**YOUR TASK**
Hunt for the word "menu" across the entries below, copying each line that holds it.

Stored records
BEGIN

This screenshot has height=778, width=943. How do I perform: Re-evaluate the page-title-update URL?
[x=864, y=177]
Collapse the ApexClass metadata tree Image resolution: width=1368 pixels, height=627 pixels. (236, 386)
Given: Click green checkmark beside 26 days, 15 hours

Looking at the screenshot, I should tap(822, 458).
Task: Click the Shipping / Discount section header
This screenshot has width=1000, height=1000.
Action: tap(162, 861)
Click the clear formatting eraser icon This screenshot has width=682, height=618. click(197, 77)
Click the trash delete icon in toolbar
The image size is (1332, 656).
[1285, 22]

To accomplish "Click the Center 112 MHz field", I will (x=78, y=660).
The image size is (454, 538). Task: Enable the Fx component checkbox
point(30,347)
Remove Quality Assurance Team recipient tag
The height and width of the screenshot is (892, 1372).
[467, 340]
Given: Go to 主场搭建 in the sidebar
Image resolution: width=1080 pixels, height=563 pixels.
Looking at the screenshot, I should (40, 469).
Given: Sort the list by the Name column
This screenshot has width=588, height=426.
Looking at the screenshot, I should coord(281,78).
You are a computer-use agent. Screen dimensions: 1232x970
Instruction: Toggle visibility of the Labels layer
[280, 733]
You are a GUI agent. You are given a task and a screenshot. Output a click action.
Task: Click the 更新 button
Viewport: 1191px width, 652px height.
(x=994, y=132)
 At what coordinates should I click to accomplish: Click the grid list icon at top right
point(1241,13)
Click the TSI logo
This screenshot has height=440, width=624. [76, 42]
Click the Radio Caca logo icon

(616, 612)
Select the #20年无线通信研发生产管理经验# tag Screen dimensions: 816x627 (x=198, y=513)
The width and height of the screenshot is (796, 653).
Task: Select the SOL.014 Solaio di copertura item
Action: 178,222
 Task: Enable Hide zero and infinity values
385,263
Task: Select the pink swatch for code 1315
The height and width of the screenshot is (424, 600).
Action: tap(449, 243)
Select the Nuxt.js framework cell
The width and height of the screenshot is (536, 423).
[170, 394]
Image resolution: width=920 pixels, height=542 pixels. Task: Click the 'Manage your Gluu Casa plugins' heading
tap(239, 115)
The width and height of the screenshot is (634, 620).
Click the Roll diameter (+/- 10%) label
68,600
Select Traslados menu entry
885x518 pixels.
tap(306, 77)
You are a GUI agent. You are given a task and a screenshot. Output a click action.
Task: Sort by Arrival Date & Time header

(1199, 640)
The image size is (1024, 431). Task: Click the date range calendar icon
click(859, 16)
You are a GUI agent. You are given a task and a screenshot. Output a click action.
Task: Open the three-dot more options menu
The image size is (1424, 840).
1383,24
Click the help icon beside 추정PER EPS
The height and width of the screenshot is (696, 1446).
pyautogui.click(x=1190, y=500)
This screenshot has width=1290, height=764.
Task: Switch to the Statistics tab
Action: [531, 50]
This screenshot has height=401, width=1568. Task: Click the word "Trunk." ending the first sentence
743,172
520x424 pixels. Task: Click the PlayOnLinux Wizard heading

END

**SOLVED PROBLEM**
Select Traslados menu entry
Task: Open the three-dot more options menu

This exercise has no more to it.